2. Don’t read your speech.
When presenting in front of an audience, one of your goals as the speaker is to connect with your audience using effective delivery. Delivery should be as natural and authentic as possible, but this can be difficult because we all get nervous when presenting.
It’s important to show your audience that you’re a human being so they can connect with you. One way to connect is by using a speaking outline instead of a script. An outline will help keep you on track, so you won’t forget the order of your message, but it will prevent you from reading to your audience. After all, a presentation is about public speaking – not public reading.
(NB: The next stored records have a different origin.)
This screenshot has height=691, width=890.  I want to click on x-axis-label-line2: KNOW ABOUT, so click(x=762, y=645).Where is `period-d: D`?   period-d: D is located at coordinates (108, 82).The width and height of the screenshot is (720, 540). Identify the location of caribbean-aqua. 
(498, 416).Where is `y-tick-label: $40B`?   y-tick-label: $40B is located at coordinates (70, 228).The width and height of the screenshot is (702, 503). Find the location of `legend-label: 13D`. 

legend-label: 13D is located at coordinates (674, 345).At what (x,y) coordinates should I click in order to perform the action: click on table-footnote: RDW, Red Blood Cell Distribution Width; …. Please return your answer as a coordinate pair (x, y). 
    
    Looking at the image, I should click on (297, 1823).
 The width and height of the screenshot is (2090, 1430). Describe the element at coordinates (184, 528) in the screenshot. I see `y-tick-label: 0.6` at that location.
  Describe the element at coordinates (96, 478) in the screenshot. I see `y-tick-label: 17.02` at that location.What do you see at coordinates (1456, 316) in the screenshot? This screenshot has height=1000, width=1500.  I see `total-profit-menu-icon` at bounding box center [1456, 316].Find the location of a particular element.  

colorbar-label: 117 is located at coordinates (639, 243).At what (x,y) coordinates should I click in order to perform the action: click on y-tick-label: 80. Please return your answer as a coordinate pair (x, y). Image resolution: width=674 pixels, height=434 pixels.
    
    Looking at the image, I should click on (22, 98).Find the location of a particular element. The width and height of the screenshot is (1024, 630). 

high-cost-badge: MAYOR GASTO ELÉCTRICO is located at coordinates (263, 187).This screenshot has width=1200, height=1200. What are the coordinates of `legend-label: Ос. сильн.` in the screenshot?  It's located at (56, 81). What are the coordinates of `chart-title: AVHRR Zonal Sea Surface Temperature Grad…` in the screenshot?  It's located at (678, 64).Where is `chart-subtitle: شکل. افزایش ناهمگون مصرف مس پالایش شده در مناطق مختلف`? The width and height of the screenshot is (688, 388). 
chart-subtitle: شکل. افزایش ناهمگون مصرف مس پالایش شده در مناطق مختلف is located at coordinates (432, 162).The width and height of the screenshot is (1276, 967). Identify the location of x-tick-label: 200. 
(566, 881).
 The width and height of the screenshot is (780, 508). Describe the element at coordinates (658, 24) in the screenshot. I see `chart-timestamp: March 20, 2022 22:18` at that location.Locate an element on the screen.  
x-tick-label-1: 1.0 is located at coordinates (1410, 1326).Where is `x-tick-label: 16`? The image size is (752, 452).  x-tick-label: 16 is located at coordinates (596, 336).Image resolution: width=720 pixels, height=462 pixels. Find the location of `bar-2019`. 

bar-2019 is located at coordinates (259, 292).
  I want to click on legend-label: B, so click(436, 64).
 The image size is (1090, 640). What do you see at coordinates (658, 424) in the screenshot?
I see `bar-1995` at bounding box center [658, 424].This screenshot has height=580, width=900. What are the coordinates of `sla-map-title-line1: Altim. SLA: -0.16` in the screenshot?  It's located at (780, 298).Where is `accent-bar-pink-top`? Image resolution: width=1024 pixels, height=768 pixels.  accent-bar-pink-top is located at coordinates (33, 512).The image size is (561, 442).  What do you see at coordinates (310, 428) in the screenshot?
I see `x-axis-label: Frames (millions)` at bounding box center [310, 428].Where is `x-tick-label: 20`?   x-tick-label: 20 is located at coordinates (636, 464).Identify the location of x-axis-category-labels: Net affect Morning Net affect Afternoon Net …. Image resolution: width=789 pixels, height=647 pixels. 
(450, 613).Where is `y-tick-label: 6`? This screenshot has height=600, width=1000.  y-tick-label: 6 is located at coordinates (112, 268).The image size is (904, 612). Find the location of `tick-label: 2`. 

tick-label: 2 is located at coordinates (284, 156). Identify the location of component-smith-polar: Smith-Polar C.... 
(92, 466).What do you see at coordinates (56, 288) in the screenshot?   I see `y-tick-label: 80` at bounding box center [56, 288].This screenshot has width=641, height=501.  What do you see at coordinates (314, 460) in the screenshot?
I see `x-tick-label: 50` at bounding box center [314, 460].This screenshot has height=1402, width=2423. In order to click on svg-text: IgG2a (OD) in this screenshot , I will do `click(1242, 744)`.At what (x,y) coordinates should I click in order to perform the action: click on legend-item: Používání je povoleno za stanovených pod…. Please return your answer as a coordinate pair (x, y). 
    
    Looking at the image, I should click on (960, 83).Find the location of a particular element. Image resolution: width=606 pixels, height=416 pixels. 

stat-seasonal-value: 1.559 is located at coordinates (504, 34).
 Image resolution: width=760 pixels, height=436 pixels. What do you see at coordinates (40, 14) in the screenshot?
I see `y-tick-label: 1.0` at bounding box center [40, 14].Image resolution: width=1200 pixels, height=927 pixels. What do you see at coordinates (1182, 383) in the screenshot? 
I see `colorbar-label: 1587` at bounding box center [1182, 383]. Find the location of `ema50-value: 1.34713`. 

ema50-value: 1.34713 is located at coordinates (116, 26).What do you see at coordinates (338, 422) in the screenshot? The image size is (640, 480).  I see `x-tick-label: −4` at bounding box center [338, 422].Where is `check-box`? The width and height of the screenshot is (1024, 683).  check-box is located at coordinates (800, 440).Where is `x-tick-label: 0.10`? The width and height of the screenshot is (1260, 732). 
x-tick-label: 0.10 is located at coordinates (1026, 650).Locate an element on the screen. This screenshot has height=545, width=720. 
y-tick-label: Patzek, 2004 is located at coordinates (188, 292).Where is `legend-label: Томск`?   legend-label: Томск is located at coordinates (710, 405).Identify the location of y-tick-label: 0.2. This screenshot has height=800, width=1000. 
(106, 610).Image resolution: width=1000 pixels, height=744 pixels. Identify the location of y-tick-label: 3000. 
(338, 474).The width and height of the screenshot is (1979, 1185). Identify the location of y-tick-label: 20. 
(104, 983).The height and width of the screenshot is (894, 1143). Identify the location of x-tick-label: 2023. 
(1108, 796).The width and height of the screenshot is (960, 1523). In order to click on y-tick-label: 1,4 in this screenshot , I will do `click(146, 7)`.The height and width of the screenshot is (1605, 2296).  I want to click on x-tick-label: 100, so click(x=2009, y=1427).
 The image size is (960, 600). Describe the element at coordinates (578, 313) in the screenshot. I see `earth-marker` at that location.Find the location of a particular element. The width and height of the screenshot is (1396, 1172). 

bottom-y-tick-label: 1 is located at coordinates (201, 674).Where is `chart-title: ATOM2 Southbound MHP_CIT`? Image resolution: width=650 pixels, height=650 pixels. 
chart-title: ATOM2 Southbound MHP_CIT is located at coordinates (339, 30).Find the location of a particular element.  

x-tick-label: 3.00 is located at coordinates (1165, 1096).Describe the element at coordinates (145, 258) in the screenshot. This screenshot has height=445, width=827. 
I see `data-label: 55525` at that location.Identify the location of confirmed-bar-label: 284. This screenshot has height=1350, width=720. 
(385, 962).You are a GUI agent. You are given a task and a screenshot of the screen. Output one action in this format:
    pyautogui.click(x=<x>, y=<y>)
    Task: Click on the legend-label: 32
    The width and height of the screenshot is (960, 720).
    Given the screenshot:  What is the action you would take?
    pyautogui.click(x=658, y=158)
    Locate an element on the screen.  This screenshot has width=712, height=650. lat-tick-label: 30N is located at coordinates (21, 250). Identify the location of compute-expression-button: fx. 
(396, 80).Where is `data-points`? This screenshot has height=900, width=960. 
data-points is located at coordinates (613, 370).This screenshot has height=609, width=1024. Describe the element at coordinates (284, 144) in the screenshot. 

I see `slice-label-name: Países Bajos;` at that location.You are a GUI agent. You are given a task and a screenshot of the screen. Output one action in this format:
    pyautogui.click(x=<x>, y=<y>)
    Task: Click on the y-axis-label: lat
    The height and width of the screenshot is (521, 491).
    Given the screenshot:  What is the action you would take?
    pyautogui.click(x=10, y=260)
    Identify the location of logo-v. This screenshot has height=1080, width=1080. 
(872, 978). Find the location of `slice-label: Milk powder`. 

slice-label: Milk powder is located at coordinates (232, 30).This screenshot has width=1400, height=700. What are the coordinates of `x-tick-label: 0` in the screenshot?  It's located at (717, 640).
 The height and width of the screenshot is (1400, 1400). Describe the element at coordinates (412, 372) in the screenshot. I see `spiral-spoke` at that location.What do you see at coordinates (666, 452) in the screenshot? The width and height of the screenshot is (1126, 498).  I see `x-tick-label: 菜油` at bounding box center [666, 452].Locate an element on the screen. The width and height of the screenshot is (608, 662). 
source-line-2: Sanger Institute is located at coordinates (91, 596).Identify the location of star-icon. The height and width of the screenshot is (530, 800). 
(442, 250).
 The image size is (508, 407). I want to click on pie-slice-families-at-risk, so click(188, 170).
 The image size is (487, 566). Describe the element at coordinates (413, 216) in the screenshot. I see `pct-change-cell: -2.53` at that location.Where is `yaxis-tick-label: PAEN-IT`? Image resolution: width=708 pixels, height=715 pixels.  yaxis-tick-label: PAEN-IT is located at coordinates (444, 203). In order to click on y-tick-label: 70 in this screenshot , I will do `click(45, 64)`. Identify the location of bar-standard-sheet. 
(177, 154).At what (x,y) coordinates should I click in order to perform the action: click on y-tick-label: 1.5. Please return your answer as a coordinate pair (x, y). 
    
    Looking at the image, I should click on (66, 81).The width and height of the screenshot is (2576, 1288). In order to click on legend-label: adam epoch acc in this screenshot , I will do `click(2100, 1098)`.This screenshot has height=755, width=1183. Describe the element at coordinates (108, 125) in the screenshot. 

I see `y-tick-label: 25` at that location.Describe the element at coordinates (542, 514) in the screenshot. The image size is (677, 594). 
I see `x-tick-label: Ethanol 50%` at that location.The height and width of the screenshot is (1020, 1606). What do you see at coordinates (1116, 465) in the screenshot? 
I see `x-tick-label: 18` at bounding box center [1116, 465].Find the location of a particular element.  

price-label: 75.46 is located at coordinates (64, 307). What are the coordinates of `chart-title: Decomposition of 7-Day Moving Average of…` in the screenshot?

Have you watched a great TEDTalk lately? Chances are, the speaker didn’t read his or her speech. This is because each TED presenter is given the 10 TED Commandments, and Commandment #9 orders: “Thou shalt not read thy speech.” TEDsters know that audiences need a human connection with a real person – not a robot – in order for the presentation to resonate.
3. Stop creating death-by-bullet point slides.
You’ve seen it before: a presenter types out his or her entire speech on a deck of PowerPoint slides. What happens next? That presenter bores everyone to tears reading their speech as-is, directly from the slides.
There is a better way to present. Believe it or not, slides weren’t actually designed to be used as documents. A book, a handout, a report, and a document are things meant for reading. A slide is a form of visual communication, so the job of a slide is to support the presenter’s speech in a visual way.
Consider the slide that appears to the side of a newscaster’s head when he or she is reporting on a news story. TV anchors know if that slide were filled with bullet points that the audience could read themselves, they’d have no need to stick around to listen to the presentation. Real, live audiences feel the same way. Think again about the slides the newscasters use … There is a big image with maybe one word or short phrase summarizing the main idea of the news story. This design works just as well for your own presentation slides.